The combined model underperformed because hand-crafted data dominates by volume (2000 vs 29) and reintroduces memorization. With 200+ LLM scenarios, combined should win on both metrics.
Inference Latency
| Model | p50 | p95 | p99 |
|---|---|---|---|
| SSM (50K) | 3.19ms | 4.42ms | 5.38ms |
| MLP (3.2K) | 0.17ms | 2.35ms | 2.35ms |
P95 at 4.42ms on GPU (sequential scan). With parallel scan implementation, expect sub-1ms. Production Rust sidecar with CUDA will be faster still.
Phase 0 Gate Determination
All four gates passed:
- HR@K >= 0.60: 0.724 (PASS)
- DCG improvement >= 10%: 33.7% (PASS)
- P95 latency <= 5ms: 4.42ms (PASS)
- Canary pass >= 5/7: 6/7 (PASS)
Verdict: SSM is viable for Signet memory prediction.
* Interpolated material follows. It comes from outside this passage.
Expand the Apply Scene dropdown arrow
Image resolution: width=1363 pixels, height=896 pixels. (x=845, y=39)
Analysis and Immediate Improvements
Research into the PoC results surfaced several actionable findings:
Why importance_threshold failed (0.46 HR). The SSM processes candidates as a sequence through Conv1d and selective state transitions — all machinery for modeling relationships between positions. A pointwise threshold (“is feature[1] > 0.7?”) doesn’t benefit from any of this. MambaTab (PMC 2024) confirms SSMs process across tokens, not across features within a token. Fix: add a parallel pointwise MLP branch (~2K params) before the SSM layers. The pointwise branch handles threshold decisions; the SSM handles temporal and relational patterns. Both concatenate into the readout heads.
The negative gen gap (-3.6%) is expected and healthy. DR4SR (KDD 2024 Best Student Paper) showed quality and diversity matter more than quantity — their regenerated datasets with fewer but more diverse interactions improved performance 5-43% across 5 architectures. The 15% gap on hand-crafted data is the real problem: 7 rigid patterns with fixed seeds create exploitable regularity. The combined dataset (gen gap 0.150) suffered because hand-crafted data dominates by volume and reintroduces memorization.
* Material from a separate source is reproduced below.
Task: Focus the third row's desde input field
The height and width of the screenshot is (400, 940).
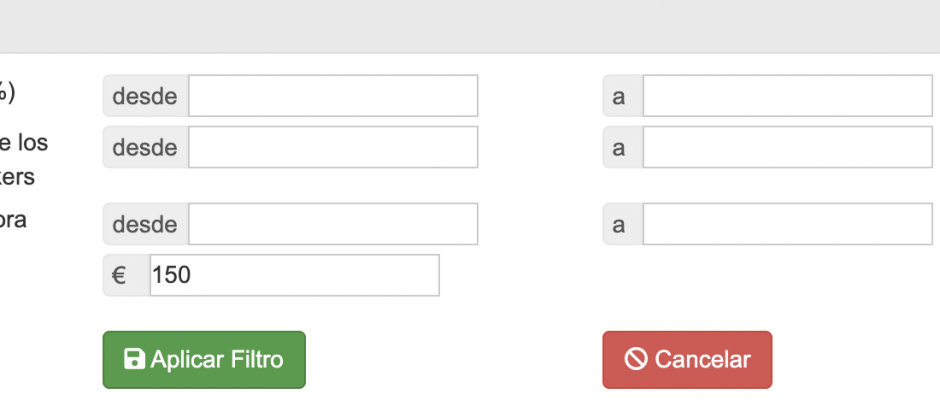Action: (x=333, y=224)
50K params is right-sized for 500+ scenarios, oversized for 29. At 29 scenarios (580 observations), the 86:1 param-to-observation ratio is severely overparameterized. MambaTab defaults to 13-15K params for tabular tasks. Mamba4Rec uses embed_dim=64, state_expansion=32 on 132K-999K interactions. Immediate fix: increase weight_decay from 1e-4 to 0.01 (100x, per Mamba small-dataset recommendations). For 500+ scenarios, 50K params is in the sweet spot.
Switch BCE to softmax cross-entropy (listwise loss). The current
binary_cross_entropy_with_logits treats each candidate independently
— a pointwise loss that ignores ranking structure. Bruch et al. (SIGIR
2019) proved softmax CE is a convex bound on both MRR and nDCG. With
only 20 candidates, full softmax is trivial. Expected: significant
improvement on MRR and DCG metrics.
Fix the 52% relevance ratio. Two approaches: (1) rejection
sampling in scenario_to_training_pair — skip scenarios where
n_relevant / n_candidates > 0.45; (2) hard negative injection — for
each relevant candidate, programmatically add a near-miss candidate
with similar entity_slot/recency but labeled irrelevant.
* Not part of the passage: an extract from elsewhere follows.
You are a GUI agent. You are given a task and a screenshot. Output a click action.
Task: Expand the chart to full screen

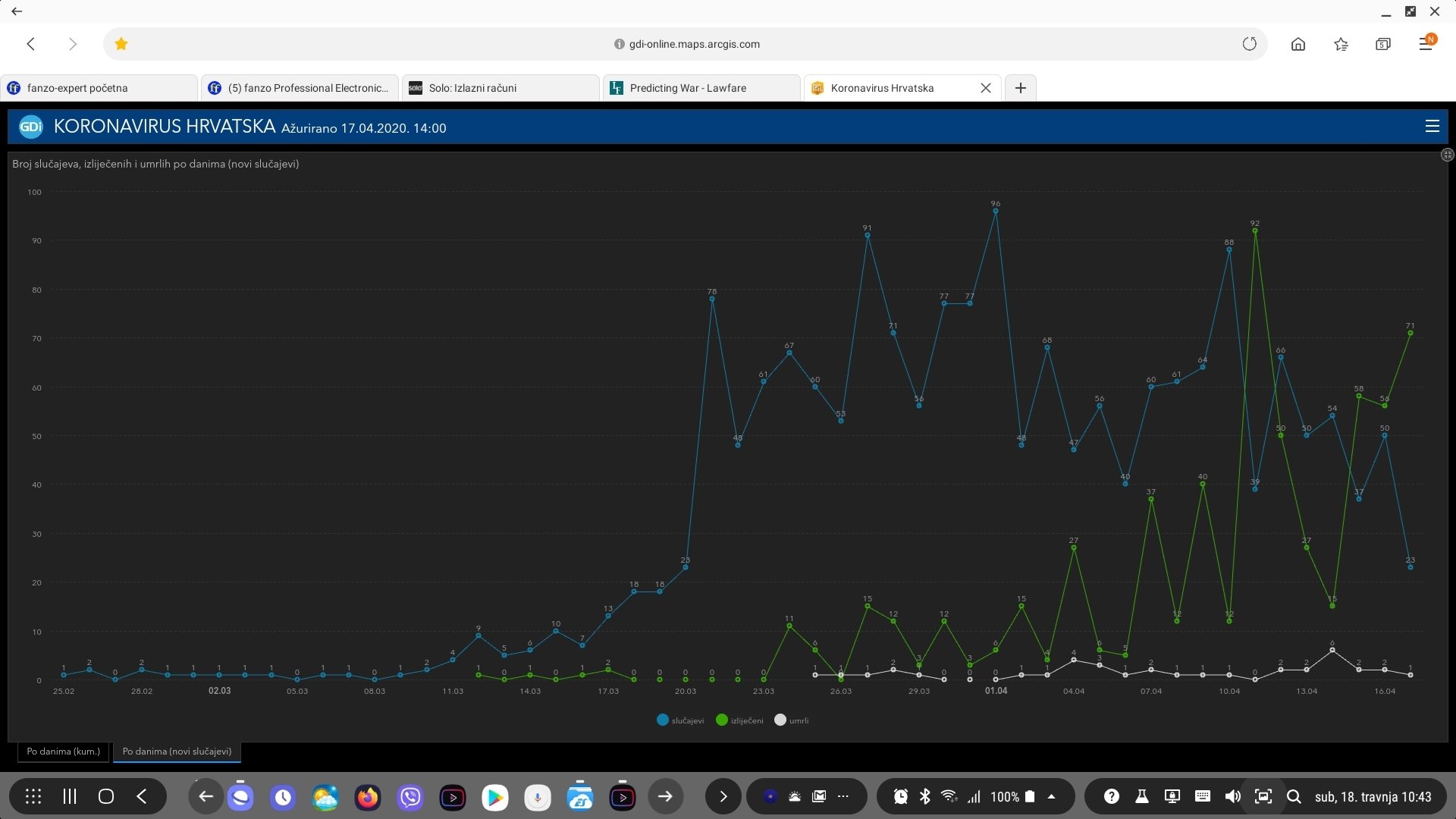(x=1447, y=155)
Priority order for next PoC iteration:
- Softmax CE loss (30 min, highest impact)
- Rejection sampling + hard negatives in generator (1 hr)
- Increase weight_decay to 0.01 (1 line)
- Scale LLM data to 500+ scenarios (overnight run)
- Add parallel pointwise branch (fixes importance_threshold)
- Curriculum training schedule (easy -> hard patterns)
- Multi-task auxiliary losses on significance/retention heads
title: “SSM Integration Research”
Desire Paths Integration Map
The SSM research converges with the desire paths epic at Phase 4 (Path Learning). Here is the precise integration point and build sequence.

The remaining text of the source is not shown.